Software Programming, software development; designing computer programs; implementation of the computer code and supporting algorithms; testing of existing code components.
Supervision Oversight and leadership responsibility for the research activity planning and execution, including mentorship external to the core team.
Validation Verification, whether as a part of the activity or separate, of the overall replication/reproducibility of results/experiments and other research outputs.
Visualization Preparation, creation and/or presentation of the published work, specifically visualization/data presentation.
Writing – Original Draft Preparation, creation and/or presentation of the published work, specifically writing the initial draft (including substantive translation).
Writing – Review & Editing Preparation, creation and/or presentation of the published work by those from the original research group, specifically critical review, commentary or revision – including pre- or post-publication stages.

7.2.2 Making the Paragraph/List

Making the paragraph or list for the Author Contributions section can be as easy or as complicated as you want to make this task.

7.2.2.1 Manually Type

The easiest approach is to just type the paragraph. The upside to this approach is that this should always work. The downside is that you have to remember to manually update this text as things change. This also means that you need to do updates in two places: the YAML Header and this paragraph.

7.2.2.2 By Scripting

An alternative approach leverages the author metadata from your YAML header. This information is accessible, but only during the rendering process. This makes working with the data a bit challenging, but not impossible. With the exception of one specialized formatting command and the command to get the metadata, this is a data wrangling task that you can do. To help you out I’ll provide the following hints based upon an approach I used.
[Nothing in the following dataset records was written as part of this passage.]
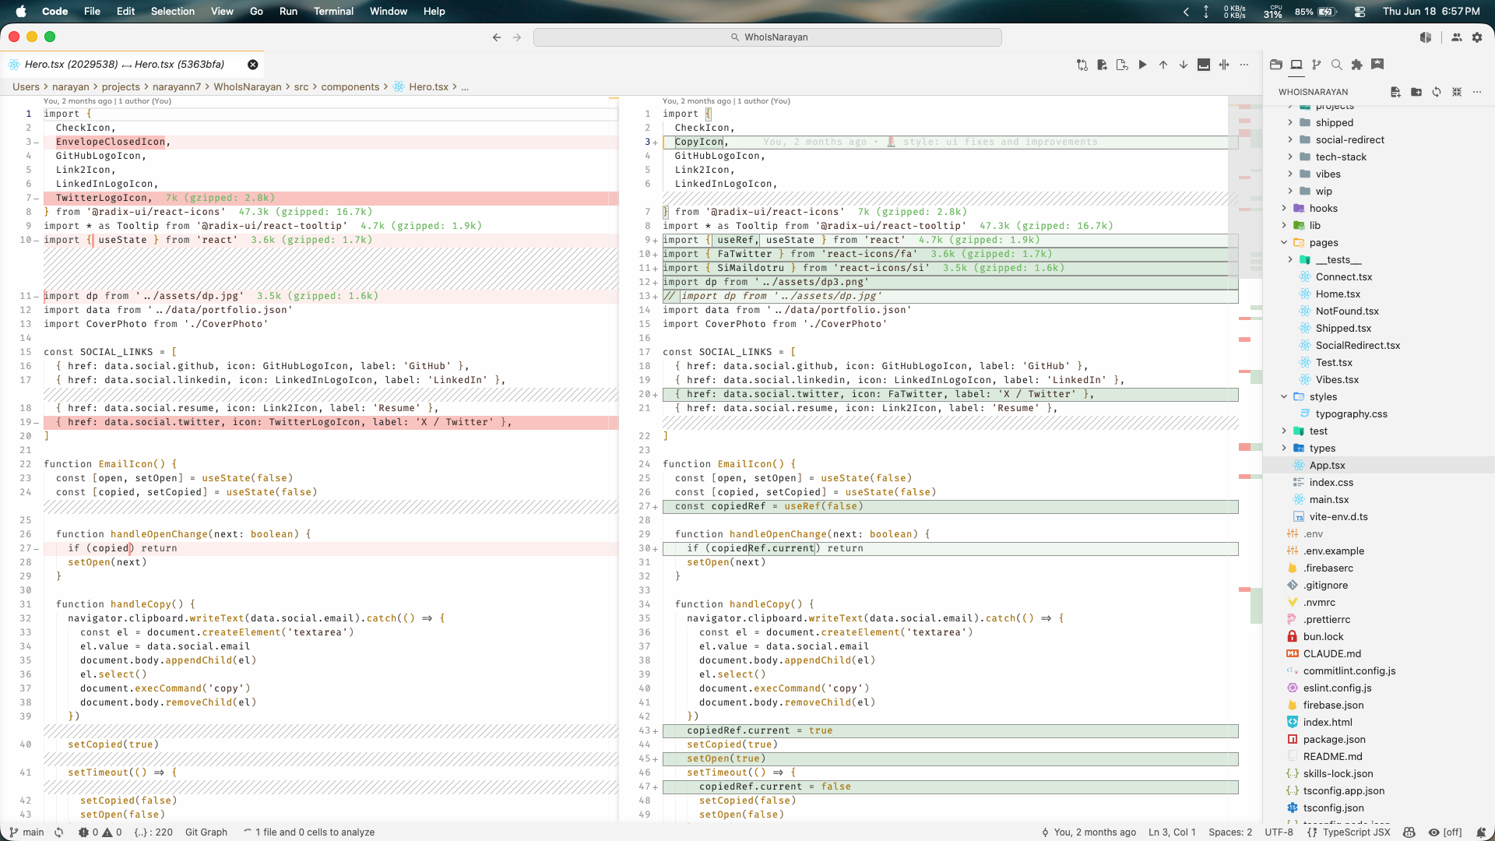Open the Search view in sidebar
The width and height of the screenshot is (1495, 841).
pos(1336,65)
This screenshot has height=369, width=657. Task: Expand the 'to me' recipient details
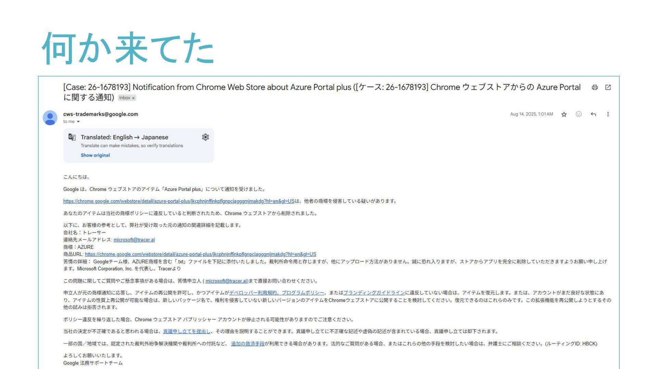[x=78, y=122]
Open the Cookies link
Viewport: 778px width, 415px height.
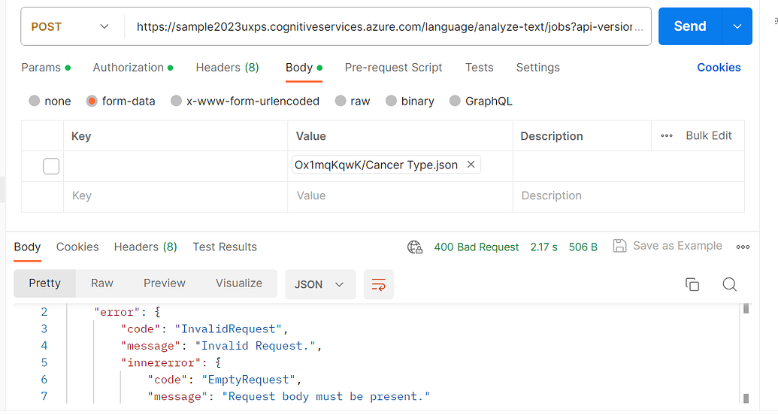pos(719,67)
  1. The command rmarkdown::metadata invokes the metadata during the rendering process.
  2. Depending on whether you used author or authors in your YAML header, rmarkdown::metadata$authors will return a list object.
  3. I found it helpful to create a new list object to store data frames I constructed for each author.
  4. As part of a for loop, I extracted out each author’s raw metadata, transformed that into a data.frame or tibble object.
    1. My data frames were too long but pivoting wouldn’t work out well for me. So I summarized the role information by pasting and collapsing rows by author.
    2. I changed the new role text by switching the strings to title case.
  5. Once I had a my list of cleaned data frames, I bound their rows together.
  6. I used sprintf to build custom formatted character strings with fmt = "__%s:__ %s." and the appropriate inputs from by bounded data frame and saved the output.
  7. I then used in-line code to paste and collapse my formatted character strings so that Quarto would make the text look like narrative text instead of raw code output.

While this approach is more complicated, especially with the needed data wrangling, the benefit is that you are leveraging the meatadata you’ve already provided. A benefit is that you only need to update your YAML Header; this paragraph will automatically update when you next render the Quarto document.

ImportantAcademic and Research Integrity

Author Contributions are vital for both academic and research integrity. By making sure that we accurately explain who did what in any project, we give ourselves a mechanism to hold ourselves and each other accountable. In the event of problematic or misconduct, Author Contributions help to divide up the blame. However, keep in mind that everyone in the project is ultimately responsible.